簿記のスペシャリストによるこっそり裏講義

皆さん、こんにちは!
簿記講座担当の小野です。
行楽の秋。遊びに行きまくりたいですね! 
でもダメか・・・。勉強しなきゃ。

夏休みの終盤になると、どこかのテレビでは必ず「夏休みの宿題は終わった?」と
子ども達にインタビューする映像が流れます。
もちろん、欲しい画は「まだ終わってない」といって焦る子ども達なのもお約束です(笑)。

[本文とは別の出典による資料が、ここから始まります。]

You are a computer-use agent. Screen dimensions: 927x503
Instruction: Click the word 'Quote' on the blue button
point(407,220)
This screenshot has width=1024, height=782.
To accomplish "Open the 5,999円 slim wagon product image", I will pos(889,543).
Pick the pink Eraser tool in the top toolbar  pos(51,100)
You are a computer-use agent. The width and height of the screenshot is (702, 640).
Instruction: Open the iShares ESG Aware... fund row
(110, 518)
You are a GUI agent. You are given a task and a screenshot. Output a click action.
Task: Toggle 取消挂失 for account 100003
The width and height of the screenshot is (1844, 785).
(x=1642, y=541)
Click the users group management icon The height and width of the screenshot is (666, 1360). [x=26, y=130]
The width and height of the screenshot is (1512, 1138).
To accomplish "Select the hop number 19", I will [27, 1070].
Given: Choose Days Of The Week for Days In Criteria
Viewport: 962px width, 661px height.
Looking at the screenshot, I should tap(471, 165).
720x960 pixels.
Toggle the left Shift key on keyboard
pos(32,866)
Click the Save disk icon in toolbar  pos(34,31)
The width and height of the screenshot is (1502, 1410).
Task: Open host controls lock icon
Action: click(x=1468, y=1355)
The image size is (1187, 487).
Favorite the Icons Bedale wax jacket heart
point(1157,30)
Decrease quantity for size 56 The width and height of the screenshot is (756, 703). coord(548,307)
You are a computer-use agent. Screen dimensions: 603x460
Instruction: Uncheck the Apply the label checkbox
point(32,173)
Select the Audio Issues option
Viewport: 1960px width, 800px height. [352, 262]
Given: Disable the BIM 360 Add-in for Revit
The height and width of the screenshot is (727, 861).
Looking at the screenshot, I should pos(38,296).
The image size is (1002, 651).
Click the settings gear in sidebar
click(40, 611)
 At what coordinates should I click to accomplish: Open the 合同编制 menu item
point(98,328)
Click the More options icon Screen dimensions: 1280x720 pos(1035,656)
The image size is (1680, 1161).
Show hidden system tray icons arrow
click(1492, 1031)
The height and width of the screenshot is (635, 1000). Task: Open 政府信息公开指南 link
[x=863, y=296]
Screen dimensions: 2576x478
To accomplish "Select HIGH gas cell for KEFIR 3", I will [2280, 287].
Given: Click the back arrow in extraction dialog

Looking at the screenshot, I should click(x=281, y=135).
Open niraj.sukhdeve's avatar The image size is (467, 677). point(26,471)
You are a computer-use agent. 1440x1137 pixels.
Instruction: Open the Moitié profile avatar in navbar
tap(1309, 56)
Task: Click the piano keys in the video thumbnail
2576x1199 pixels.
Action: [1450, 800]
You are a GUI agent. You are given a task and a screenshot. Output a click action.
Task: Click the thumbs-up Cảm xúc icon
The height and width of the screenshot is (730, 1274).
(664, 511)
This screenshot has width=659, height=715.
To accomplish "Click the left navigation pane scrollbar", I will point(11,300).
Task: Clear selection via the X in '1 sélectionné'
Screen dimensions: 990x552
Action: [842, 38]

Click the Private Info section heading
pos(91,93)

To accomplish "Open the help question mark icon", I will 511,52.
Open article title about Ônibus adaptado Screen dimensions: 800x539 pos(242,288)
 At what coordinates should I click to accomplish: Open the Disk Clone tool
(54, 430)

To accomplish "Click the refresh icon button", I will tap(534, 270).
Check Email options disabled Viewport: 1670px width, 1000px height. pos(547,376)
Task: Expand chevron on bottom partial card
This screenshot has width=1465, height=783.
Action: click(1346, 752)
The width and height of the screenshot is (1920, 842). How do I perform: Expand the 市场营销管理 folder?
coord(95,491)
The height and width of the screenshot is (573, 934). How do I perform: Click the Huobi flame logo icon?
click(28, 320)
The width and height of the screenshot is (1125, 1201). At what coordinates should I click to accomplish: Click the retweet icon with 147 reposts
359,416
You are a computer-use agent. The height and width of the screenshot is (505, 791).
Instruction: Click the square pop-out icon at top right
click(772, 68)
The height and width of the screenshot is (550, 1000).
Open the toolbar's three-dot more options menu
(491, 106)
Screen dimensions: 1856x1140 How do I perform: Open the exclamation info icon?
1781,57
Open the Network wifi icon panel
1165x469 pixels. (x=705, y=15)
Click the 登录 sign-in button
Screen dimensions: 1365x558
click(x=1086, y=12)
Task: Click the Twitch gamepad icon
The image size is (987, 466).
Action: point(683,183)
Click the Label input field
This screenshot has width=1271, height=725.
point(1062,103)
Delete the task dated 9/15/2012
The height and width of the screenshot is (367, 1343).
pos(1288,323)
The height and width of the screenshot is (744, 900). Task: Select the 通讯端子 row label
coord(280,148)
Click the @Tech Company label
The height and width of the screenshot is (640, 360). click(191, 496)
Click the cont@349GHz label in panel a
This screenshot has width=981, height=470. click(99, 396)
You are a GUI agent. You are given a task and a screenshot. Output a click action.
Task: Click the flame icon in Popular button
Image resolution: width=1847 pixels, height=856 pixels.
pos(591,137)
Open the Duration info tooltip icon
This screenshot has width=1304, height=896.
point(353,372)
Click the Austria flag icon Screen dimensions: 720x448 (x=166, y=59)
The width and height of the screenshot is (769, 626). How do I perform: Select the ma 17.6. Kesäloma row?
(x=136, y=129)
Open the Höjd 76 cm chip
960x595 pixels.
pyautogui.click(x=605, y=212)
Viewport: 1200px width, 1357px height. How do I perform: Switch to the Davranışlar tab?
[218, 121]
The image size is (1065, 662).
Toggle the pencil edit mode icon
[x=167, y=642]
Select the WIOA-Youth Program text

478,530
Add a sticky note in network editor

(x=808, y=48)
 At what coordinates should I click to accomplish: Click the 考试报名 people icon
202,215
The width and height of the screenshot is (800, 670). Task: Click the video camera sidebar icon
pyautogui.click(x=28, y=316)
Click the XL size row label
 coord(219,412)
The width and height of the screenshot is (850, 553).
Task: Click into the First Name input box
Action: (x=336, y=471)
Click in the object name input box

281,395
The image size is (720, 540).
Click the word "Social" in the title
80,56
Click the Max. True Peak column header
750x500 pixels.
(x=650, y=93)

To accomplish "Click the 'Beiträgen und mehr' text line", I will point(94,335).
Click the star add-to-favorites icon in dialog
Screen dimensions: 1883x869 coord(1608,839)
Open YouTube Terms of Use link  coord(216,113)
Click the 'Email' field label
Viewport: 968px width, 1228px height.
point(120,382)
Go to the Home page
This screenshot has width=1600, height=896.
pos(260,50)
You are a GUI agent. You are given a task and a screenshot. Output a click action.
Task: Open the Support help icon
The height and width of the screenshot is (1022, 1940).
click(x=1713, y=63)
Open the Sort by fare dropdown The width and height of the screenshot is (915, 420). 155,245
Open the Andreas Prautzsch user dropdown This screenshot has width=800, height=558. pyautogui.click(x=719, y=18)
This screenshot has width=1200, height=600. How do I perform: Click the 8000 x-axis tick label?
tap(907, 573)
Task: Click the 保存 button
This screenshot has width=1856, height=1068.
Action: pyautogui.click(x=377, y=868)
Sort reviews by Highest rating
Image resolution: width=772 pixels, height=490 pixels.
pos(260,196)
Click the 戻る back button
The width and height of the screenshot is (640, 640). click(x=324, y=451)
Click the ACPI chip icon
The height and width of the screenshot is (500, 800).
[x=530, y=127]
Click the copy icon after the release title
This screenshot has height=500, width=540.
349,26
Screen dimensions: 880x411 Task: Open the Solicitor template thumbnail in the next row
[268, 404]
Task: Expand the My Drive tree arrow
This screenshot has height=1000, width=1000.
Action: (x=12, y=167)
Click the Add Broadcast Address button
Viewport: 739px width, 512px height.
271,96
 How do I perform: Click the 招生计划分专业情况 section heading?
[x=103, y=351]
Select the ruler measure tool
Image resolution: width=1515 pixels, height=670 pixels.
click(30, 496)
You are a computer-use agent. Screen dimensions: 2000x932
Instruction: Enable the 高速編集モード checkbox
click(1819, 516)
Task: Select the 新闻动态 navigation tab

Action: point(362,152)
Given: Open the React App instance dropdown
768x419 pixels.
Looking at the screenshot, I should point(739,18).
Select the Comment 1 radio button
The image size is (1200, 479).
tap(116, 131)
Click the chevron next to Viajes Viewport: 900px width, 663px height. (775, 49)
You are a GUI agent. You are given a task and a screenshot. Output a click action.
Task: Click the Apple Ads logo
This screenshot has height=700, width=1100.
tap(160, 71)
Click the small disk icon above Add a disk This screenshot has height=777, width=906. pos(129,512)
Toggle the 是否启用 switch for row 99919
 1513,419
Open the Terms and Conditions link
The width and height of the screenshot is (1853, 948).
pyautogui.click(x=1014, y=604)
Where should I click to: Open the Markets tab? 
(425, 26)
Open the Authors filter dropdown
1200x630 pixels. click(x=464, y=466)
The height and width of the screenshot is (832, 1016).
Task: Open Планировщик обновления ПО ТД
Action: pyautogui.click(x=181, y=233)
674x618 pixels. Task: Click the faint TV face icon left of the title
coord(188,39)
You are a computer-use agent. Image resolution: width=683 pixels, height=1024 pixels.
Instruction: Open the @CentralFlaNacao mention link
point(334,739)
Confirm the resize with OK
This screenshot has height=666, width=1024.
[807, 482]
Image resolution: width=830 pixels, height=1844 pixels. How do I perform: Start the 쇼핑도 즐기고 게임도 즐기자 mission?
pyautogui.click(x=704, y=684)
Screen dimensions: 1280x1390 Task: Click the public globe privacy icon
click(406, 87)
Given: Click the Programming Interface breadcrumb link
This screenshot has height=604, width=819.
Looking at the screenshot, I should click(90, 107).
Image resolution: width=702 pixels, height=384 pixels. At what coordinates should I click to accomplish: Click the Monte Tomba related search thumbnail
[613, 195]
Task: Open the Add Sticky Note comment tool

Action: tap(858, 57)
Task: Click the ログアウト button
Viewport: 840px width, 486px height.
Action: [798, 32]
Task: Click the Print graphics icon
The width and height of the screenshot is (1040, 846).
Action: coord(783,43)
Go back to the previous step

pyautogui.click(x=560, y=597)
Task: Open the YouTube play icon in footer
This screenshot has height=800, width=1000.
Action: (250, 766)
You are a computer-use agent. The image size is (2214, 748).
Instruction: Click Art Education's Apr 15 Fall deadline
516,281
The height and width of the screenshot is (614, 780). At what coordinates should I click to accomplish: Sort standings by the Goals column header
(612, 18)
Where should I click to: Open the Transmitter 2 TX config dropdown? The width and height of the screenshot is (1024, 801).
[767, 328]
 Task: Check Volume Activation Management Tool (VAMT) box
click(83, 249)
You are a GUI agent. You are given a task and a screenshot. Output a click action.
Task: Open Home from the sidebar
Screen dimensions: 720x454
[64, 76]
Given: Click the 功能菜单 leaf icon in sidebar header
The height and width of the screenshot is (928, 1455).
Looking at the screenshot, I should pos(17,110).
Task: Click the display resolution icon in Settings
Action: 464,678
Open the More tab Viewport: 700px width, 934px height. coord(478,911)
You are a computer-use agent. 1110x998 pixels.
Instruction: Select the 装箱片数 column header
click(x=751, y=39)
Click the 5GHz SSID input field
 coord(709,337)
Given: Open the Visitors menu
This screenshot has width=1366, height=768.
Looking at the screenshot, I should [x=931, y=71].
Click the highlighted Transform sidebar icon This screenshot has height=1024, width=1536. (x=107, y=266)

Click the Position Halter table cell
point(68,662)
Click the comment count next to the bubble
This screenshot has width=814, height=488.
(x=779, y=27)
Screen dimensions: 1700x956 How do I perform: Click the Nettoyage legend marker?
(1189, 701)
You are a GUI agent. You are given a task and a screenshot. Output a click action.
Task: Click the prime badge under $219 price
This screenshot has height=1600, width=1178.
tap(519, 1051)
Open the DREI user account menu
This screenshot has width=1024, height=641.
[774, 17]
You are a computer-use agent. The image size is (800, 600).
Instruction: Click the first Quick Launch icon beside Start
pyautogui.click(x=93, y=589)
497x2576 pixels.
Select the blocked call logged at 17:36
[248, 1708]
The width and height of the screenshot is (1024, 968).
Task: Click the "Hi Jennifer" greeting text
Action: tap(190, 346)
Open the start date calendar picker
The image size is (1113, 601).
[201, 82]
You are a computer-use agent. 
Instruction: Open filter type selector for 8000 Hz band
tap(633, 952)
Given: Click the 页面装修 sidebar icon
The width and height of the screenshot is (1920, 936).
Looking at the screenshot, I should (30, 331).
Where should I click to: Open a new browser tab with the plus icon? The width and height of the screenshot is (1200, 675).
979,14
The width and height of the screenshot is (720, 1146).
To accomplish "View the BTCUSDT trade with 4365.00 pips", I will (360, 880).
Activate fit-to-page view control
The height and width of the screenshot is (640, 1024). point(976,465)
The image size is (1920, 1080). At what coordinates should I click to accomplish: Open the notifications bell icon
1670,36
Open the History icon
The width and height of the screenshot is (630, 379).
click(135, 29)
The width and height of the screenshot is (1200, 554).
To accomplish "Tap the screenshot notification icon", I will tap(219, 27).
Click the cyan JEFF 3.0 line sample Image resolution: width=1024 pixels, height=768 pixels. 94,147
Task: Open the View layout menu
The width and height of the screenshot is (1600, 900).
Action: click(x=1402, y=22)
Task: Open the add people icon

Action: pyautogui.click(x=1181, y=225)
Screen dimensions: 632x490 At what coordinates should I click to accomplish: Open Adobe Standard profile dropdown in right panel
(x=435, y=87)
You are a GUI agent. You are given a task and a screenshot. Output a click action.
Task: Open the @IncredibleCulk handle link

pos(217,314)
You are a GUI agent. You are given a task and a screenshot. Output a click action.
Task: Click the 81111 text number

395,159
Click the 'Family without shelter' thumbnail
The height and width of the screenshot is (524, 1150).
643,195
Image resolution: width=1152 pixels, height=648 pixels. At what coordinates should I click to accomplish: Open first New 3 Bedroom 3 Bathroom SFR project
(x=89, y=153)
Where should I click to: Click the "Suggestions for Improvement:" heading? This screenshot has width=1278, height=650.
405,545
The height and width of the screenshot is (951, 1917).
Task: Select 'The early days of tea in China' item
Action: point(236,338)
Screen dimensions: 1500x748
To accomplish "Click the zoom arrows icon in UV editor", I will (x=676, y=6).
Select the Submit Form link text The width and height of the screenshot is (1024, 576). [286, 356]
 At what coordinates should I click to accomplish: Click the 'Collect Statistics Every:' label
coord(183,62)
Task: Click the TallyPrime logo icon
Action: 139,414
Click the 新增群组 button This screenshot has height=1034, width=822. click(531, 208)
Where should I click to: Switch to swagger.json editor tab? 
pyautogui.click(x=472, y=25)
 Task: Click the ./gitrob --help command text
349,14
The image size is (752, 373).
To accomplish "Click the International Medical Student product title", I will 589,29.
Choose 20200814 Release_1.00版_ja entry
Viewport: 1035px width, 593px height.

そんな中、フリマアプリを提供しているメリカリ、ヤフー、楽天が
「宿題代行などが出品されたら削除する」との声明文を出したことが話題になりました。
文部科学省と宿題代行行為の根絶に向けて合意した上での対応だそうです。
文部科学省「自分で宿題をやることの大切さを周知する」そうです。

これを聞いて、ちょっとあべこべ感を感じ、
トップ層の育成という面では欧米諸国には勝てないし、
高齢化時代には国民に必須の金融的な感覚を麻痺させてしまうのでは? 
と、とても心配になりました。

もちろん、宿題を自分でやるのが重要というのは大切です。
でもなぜ宿題が出るのでしょう? 

それは宿題を通じて様々な能力を身につけることです。
漢字が書けない大人はまともな契約書を書くこともできずビジネスなんかできないでしょうし、
少数の計算ができなければ消費税の計算すらできず、全く話になりません。

小学校・中学校・高校と上がっていくにしたがって、
社会で生きていくために必要とされる高度な内容を身につけなければなりません。
 
長期休み中にそれを担うのが「宿題」です。
とすれば「宿題」は、生徒個人が必要とする内容・レベルに沿ったものでなければなりません。
個人の生き方を尊重するので現代の主流ですが、
そうであれば、長期休みくらい生徒個人がやりたいことに没頭させるのが理想ではないでしょうか? 
学校の宿題が自分が必要とするものと全くずれている場合、
そんなものは外注して、自分自身はもっと違うことに時間をかけるのが合理的です。

学校の宿題は手段であって目的ではありません。
目的は生きていくために必要な能力をつけることなんです。
長期休み中の宿題は、「学校の宿題を終わらせるために、計画を立て、イヤなときも何とかやり遂げ、
8月末までに納品する」という、社会人として必要なスキルの多くを身につけることができるツールであることは事実です。

でも、そのツールのレベルが低く、あるいいは内容が芳しくなかったり、
他の手段でそのような能力をつけられるのであれば、学校の宿題は外部調達して、
自分が必要とするものを自分がやりやすい手段で身につけるのが“社会性”でしょう。
だって、世の中の企業は自前を主義を捨てているではないですか。
かなり前に「選択と集中」といわれていましたよね?

サボるための宿題代行は論外ですが、上記のような視点での話が全く出ないのには
全体的な政策と個々の動きとのあべこべ感を感じてしまいます。

これだから日本の政府や土着の企業が優秀な日本の学生から敬遠されてしまうのではないでしょうか。
優秀な学生は官僚やメガバンクへの就職などには目もくれず、
外資やベンチャーへ目を向けています。
海外大学への進学は桁外れの費用がかかりますがどんどん増えています。

なんて、屁理屈を考えながら初秋をの日々を過ごしている今日この頃です。